→ **Dataset excerpts**:
****************************************
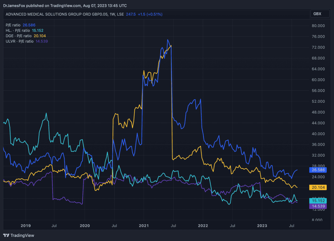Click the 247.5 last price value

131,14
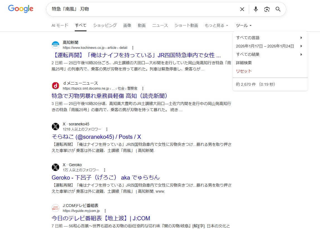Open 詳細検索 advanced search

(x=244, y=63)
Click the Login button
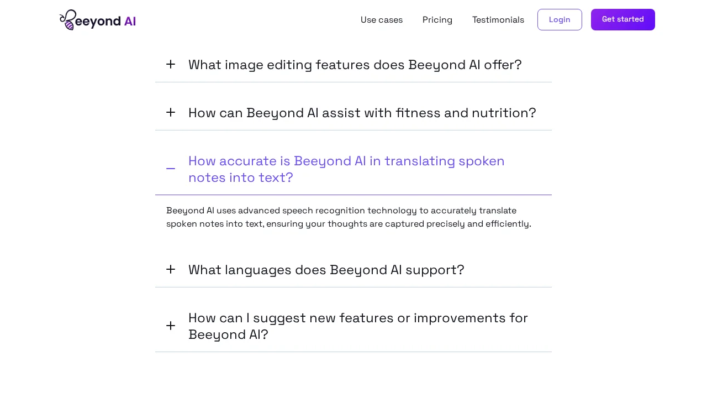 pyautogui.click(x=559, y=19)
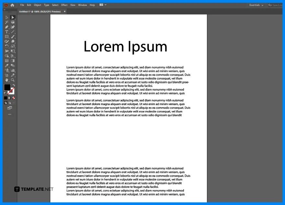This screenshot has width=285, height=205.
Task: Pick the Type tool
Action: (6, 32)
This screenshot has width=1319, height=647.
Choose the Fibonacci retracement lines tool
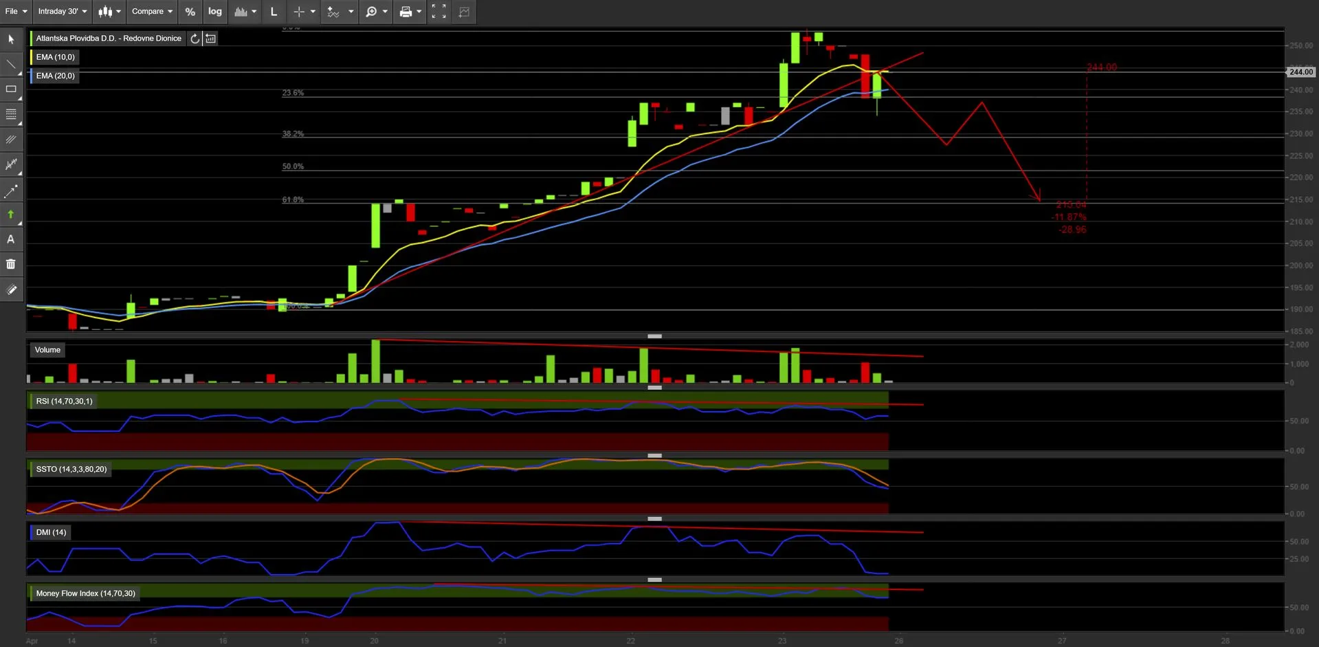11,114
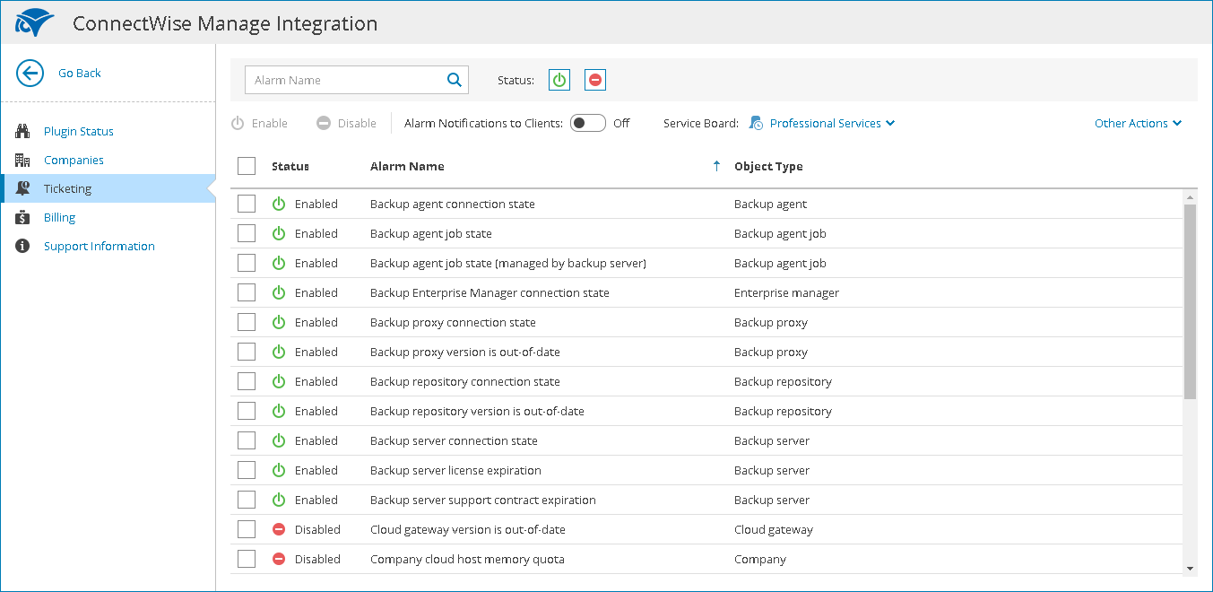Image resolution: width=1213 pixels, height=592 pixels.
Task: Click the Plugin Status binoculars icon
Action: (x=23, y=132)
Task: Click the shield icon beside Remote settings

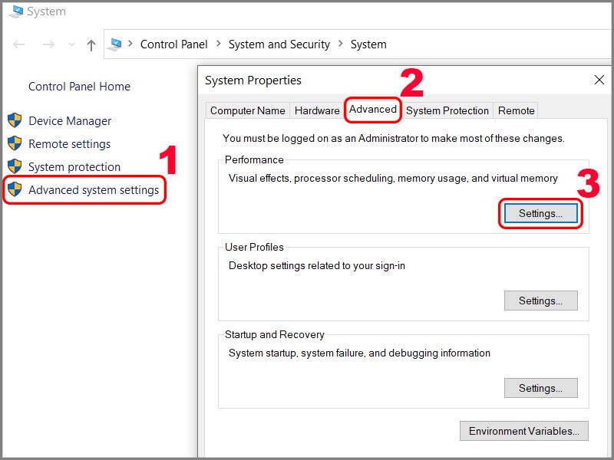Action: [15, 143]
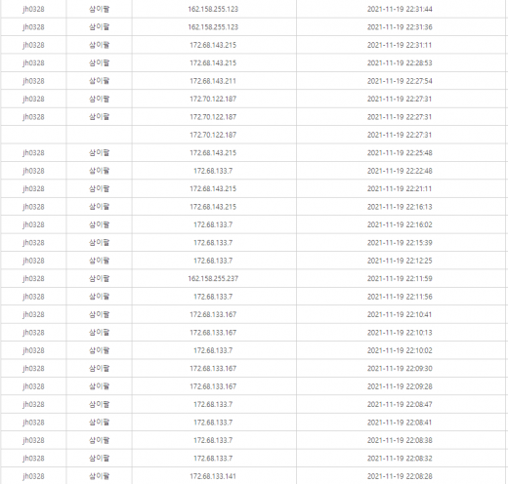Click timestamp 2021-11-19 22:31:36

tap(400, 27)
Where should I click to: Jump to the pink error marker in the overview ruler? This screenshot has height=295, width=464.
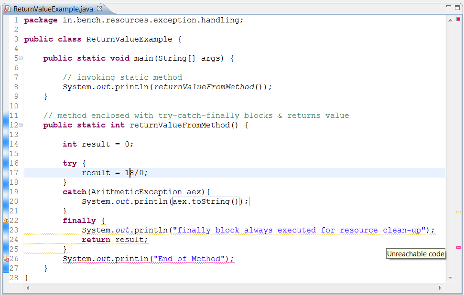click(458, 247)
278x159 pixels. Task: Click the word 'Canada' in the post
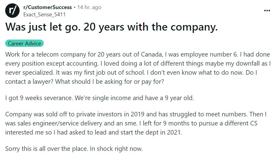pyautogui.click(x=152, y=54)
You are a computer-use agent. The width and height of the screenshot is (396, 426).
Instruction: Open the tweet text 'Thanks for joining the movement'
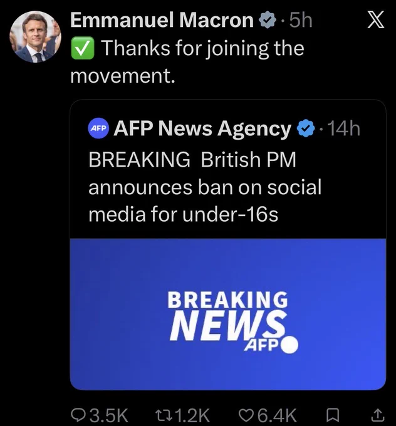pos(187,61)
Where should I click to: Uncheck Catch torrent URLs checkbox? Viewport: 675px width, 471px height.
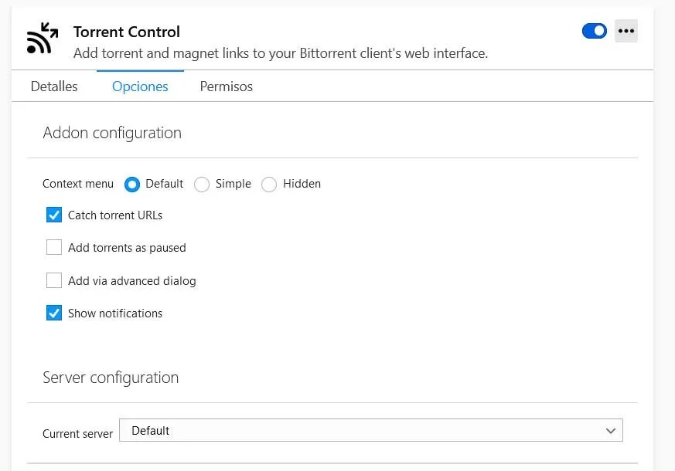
****************************************
→ **What to work on**: Output exactly the lines above, beginning at the one with "Click the Login button" and stopping after the one with "This screenshot has width=1319, height=647.". Pictures are to be omitted.

→ **Task answer**:
Click the Login button
 pyautogui.click(x=559, y=19)
This screenshot has width=285, height=205.
Task: Pick the Type tool
Action: (6, 32)
This screenshot has width=1319, height=647.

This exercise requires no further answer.